> _TEXT_
================================

It is currently the biggest ever cash ISA season – with £17.8 billion inflows in March & April.
Net mortgage borrowing has hit its lowest on record (omitting Covid times) and NS&I draws are in £1.6 billion of savers money as rate cuts could be around the corner.
Laura Suter, head of personal finance at AJBell, comments on the latest Money and Credit data from the Bank of England:
“We saw the biggest ever cash ISA season with a record-breaking £17.8 billion of money paid into cash ISAs in March and April this year, as savers rushed to shelter their money from the government’s bumper tax grab. This total is almost six times the amount of money that was paid in during the same two months last year, with rising interest rates meaning more savers wanted to stop tax eating into their savings interest.
“A huge £11.9 billion was paid into cash ISAs in April, the largest ever recorded, on top of the £5.8 billion paid in during March – a record for that month. Cash ISA subscriptions usually peak in March and April each year as savers leave it down to the deadline to pay money into the tax-free accounts before their allowance resets at the new tax year on 6 April.

================================

> _RECORDED DATA_
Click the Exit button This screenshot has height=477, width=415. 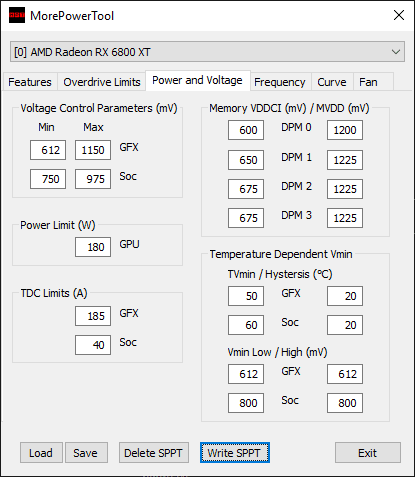click(368, 453)
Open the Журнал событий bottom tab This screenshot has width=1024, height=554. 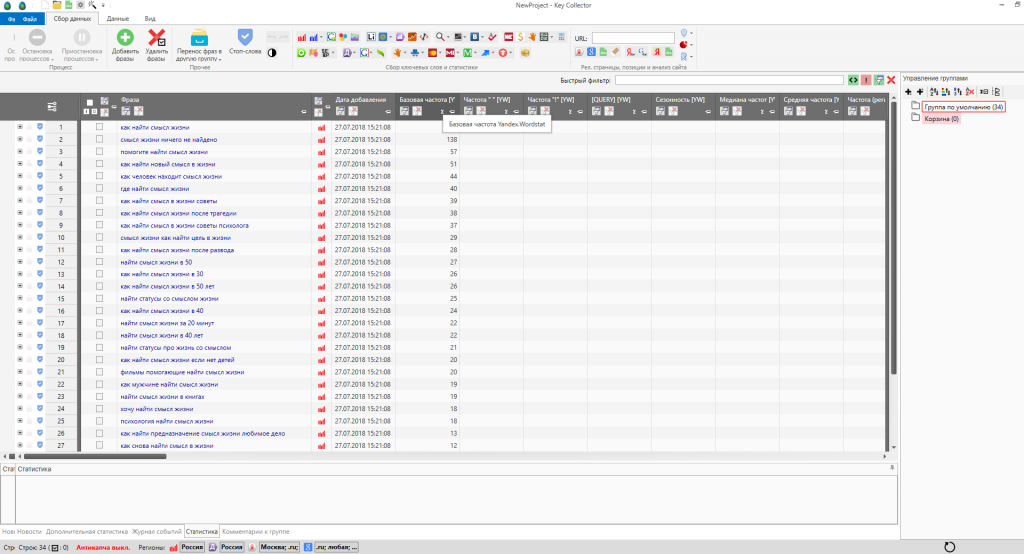pos(157,532)
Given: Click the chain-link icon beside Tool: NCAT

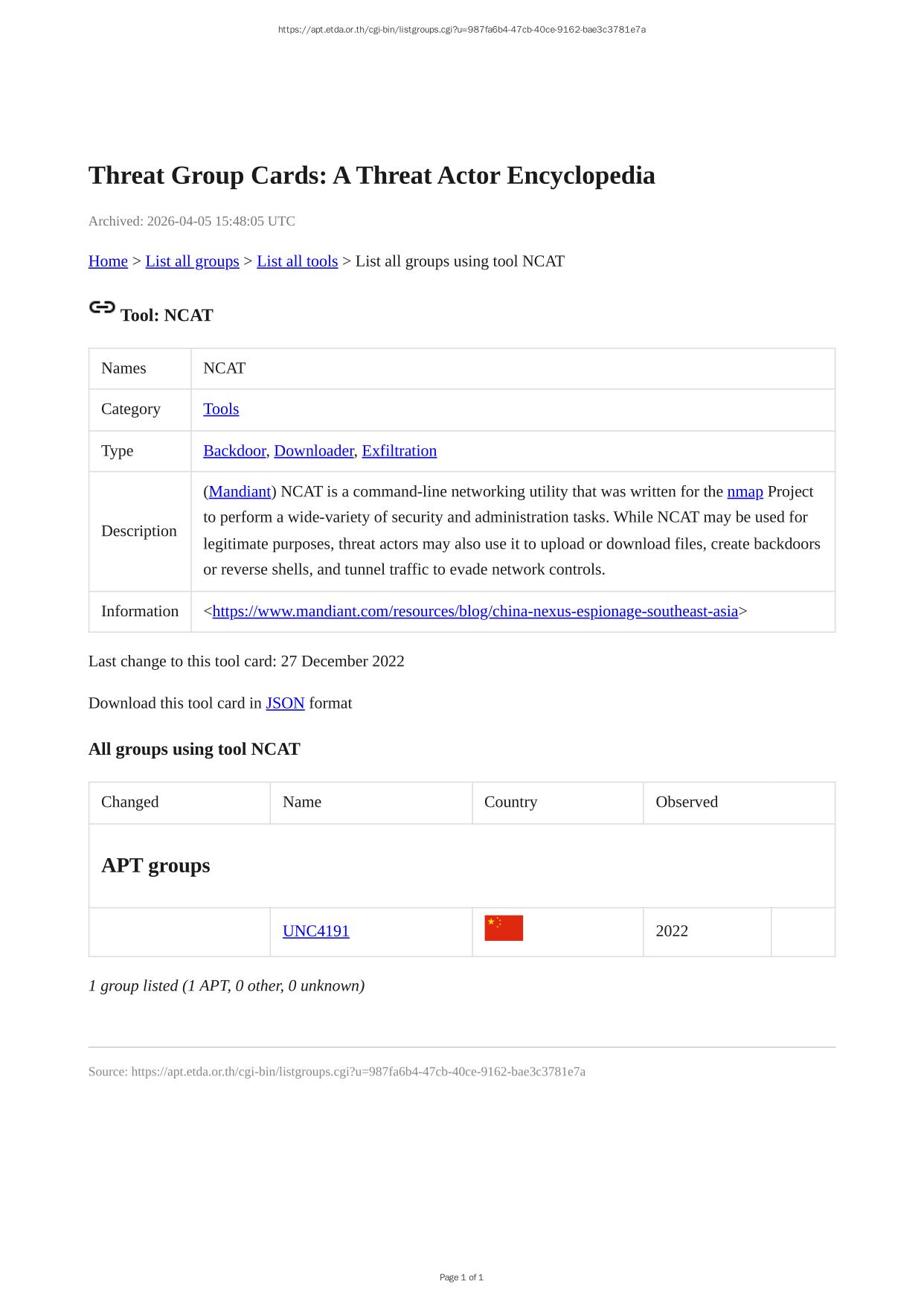Looking at the screenshot, I should coord(102,307).
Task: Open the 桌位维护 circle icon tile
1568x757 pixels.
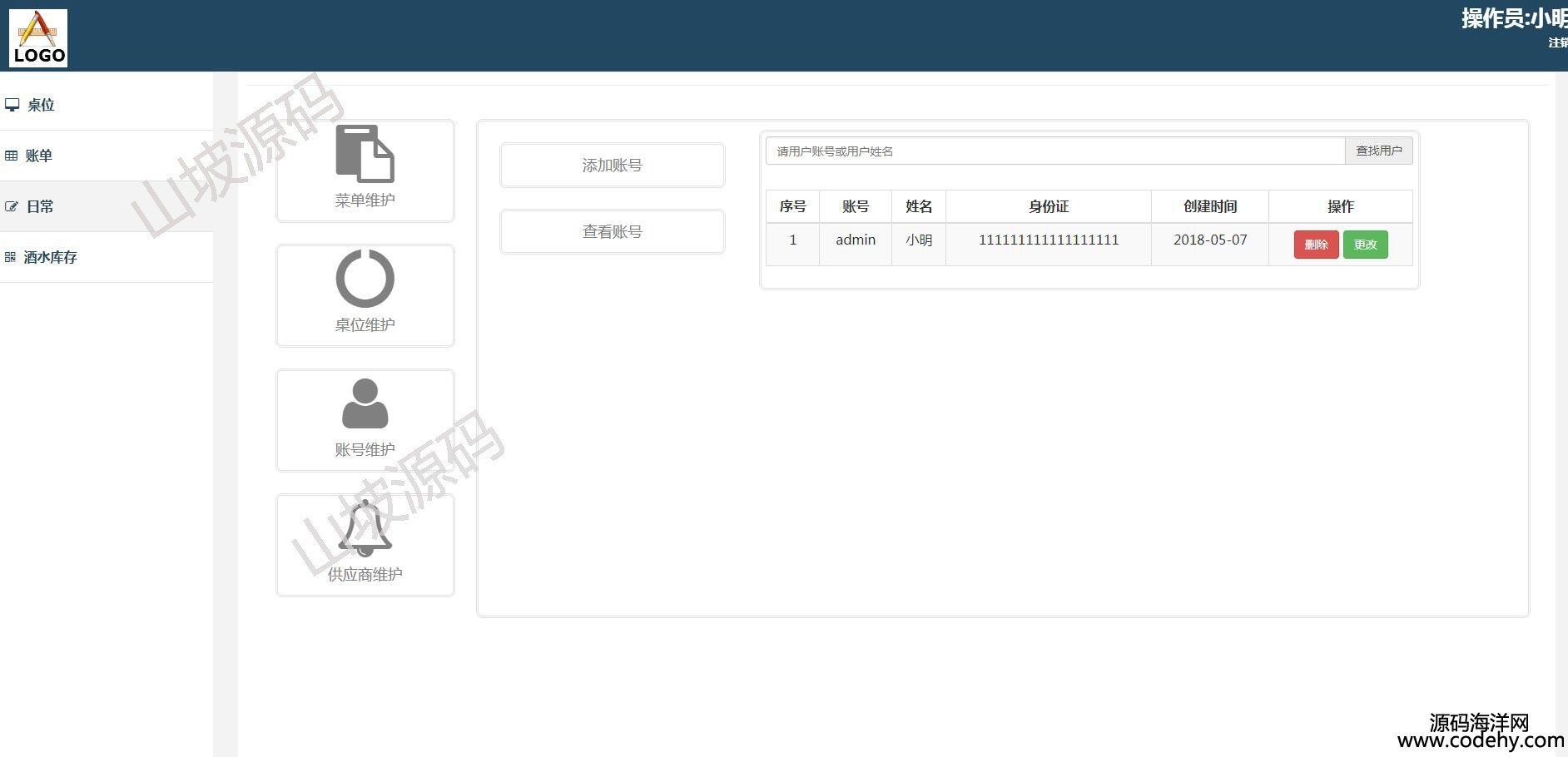Action: tap(365, 295)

================================

> _EXERCISE SET_
1 - Copy word for word the part of the cash ISA report starting at "Laura Suter, head" and ending at "their savings interest.".
2 - Write the next part of the cash ISA report, picking up right after its last sentence.

> _ANSWERS FOR THE TASKS_
1 -
Laura Suter, head of personal finance at AJBell, comments on the latest Money and Credit data from the Bank of England:
“We saw the biggest ever cash ISA season with a record-breaking £17.8 billion of money paid into cash ISAs in March and April this year, as savers rushed to shelter their money from the government’s bumper tax grab. This total is almost six times the amount of money that was paid in during the same two months last year, with rising interest rates meaning more savers wanted to stop tax eating into their savings interest.

2 -
“Savers faced a triple threat this year that could mean they pay tax on their savings interest for the first time ever. This year rising interest rates mean that savers are getting ahigher return on their money and many will breach their Personal Savings Allowance, which gives £1,000 of tax-free savings income for basic-rate taxpayers and £500 for higher-rate taxpayers, but no allowance for additional-rate taxpayers. What’s more, the government’s frozen tax bands means more people will be pushed into the next tax bracket and see that tax-free savings allowance either cut in half or wiped out altogether. On top of that, the additional rate tax band has been cut to £125,140 for the current tax year, meaning more people will see their Personal Savings Allowance taken to zero and face 45% tax on all their savings interest.
“For example, someone with £50,000 of savings who earned £130,000 a year would have faced no tax on that savings interest during times of low interest rates when it was earning 1% interest, as it would have been within their £500 Personal Savings Allowance. However, in the current tax year if that same pot was now earning 5% interest, they’d face a£1,125 tax bill* on the interest as a result of rising rates but also now being in the additional rate tax band, and so getting no Personal Savings Allowance.”